TASK STATEMENT: From the data below, retype exactly the lines starting with the one that contains "The image size is (1526, 784)." and ending with the one that contains "Given: Download Reduced MIDI file", both included.

** Opening MATERIAL SHOWN block **

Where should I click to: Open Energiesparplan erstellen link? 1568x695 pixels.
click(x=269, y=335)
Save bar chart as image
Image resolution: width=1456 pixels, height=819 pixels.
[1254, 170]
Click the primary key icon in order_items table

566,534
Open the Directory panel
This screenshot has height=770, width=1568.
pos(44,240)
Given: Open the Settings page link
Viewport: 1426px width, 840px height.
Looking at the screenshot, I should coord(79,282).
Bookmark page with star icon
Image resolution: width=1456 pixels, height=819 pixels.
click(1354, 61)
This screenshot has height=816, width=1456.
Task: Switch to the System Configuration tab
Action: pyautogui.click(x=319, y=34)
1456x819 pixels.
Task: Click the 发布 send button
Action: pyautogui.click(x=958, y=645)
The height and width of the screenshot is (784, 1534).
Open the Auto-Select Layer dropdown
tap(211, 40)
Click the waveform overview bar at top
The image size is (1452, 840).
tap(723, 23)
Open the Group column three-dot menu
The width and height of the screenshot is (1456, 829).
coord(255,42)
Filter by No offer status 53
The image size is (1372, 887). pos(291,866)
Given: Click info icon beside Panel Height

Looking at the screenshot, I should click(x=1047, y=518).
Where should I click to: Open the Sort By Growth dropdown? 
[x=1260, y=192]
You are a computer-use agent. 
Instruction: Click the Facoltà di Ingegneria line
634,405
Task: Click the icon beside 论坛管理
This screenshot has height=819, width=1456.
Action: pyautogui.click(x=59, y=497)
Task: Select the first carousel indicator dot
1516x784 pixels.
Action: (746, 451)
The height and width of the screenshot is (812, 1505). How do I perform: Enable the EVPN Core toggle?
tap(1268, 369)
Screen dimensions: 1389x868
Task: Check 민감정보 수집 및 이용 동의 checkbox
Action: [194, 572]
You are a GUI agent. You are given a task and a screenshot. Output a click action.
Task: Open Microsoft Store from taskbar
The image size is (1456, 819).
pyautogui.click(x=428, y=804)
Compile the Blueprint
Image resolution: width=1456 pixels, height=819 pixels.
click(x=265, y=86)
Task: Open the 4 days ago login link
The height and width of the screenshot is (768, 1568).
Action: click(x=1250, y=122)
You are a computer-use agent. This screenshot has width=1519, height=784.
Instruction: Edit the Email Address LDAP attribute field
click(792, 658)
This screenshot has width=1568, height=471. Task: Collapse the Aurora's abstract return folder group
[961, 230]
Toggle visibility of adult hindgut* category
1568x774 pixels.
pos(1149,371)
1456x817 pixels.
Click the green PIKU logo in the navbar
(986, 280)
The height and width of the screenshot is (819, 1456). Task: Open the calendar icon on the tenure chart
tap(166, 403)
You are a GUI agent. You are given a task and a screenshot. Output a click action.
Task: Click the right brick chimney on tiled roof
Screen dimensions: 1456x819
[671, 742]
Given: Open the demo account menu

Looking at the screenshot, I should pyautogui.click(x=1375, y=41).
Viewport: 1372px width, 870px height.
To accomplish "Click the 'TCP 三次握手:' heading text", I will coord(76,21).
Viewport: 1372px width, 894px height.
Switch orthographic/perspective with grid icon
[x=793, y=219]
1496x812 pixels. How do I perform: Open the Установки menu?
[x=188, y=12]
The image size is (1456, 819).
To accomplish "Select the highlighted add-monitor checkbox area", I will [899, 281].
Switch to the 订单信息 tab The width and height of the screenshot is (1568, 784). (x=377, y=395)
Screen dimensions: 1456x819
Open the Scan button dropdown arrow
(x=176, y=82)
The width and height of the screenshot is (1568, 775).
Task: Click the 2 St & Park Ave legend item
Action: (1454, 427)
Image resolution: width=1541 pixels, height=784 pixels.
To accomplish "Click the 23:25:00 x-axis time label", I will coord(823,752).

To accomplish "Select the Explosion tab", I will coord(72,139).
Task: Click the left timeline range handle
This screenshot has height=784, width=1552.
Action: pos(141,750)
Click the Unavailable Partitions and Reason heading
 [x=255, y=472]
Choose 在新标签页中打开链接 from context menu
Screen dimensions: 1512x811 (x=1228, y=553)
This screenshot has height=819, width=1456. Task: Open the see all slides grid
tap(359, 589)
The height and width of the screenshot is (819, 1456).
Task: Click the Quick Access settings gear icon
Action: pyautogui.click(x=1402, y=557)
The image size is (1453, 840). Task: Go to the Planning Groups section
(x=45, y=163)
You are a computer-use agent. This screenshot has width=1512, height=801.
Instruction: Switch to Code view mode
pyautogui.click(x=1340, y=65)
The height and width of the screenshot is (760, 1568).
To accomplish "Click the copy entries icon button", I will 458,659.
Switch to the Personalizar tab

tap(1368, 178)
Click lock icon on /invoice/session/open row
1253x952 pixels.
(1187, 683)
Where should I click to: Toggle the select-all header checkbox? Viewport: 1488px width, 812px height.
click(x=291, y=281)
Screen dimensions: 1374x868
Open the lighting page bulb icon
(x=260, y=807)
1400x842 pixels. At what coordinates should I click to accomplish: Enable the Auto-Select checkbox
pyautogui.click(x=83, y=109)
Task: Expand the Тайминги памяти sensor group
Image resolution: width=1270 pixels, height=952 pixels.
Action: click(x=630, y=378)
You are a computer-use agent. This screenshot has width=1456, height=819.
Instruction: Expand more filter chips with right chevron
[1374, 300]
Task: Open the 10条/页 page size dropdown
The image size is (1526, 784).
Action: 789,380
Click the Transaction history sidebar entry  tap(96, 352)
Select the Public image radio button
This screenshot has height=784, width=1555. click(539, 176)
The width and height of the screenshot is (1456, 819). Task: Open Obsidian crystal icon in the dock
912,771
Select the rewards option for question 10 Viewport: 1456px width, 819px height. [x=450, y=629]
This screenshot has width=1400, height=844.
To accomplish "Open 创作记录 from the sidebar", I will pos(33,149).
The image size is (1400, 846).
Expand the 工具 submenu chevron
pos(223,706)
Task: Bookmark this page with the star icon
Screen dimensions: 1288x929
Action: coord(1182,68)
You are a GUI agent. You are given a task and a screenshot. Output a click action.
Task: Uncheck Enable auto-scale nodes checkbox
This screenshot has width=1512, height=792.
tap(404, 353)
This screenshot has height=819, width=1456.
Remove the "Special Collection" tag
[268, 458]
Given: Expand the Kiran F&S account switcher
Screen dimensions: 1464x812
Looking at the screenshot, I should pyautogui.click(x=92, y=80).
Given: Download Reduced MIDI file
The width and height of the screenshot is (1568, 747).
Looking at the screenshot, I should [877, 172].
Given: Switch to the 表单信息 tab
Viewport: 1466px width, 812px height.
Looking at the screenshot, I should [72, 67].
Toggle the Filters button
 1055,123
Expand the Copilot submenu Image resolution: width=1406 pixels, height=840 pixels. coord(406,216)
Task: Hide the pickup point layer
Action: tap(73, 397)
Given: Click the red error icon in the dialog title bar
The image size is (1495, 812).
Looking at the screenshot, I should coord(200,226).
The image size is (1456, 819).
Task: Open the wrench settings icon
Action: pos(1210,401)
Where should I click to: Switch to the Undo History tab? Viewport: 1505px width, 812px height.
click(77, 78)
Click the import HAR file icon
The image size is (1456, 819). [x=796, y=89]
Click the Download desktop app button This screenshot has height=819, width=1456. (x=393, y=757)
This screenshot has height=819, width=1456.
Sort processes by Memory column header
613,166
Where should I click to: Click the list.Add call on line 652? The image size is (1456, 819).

** Closing MATERIAL SHOWN block **

THE ANSWER:
The image size is (1526, 784).
Action: 789,380
Click the Transaction history sidebar entry  tap(96, 352)
Select the Public image radio button
This screenshot has height=784, width=1555. click(539, 176)
The width and height of the screenshot is (1456, 819). Task: Open Obsidian crystal icon in the dock
912,771
Select the rewards option for question 10 Viewport: 1456px width, 819px height. [x=450, y=629]
This screenshot has width=1400, height=844.
To accomplish "Open 创作记录 from the sidebar", I will pos(33,149).
The image size is (1400, 846).
Expand the 工具 submenu chevron
pos(223,706)
Task: Bookmark this page with the star icon
Screen dimensions: 1288x929
Action: coord(1182,68)
You are a GUI agent. You are given a task and a screenshot. Output a click action.
Task: Uncheck Enable auto-scale nodes checkbox
This screenshot has width=1512, height=792.
tap(404, 353)
This screenshot has height=819, width=1456.
Remove the "Special Collection" tag
[268, 458]
Given: Expand the Kiran F&S account switcher
Screen dimensions: 1464x812
Looking at the screenshot, I should pyautogui.click(x=92, y=80).
Given: Download Reduced MIDI file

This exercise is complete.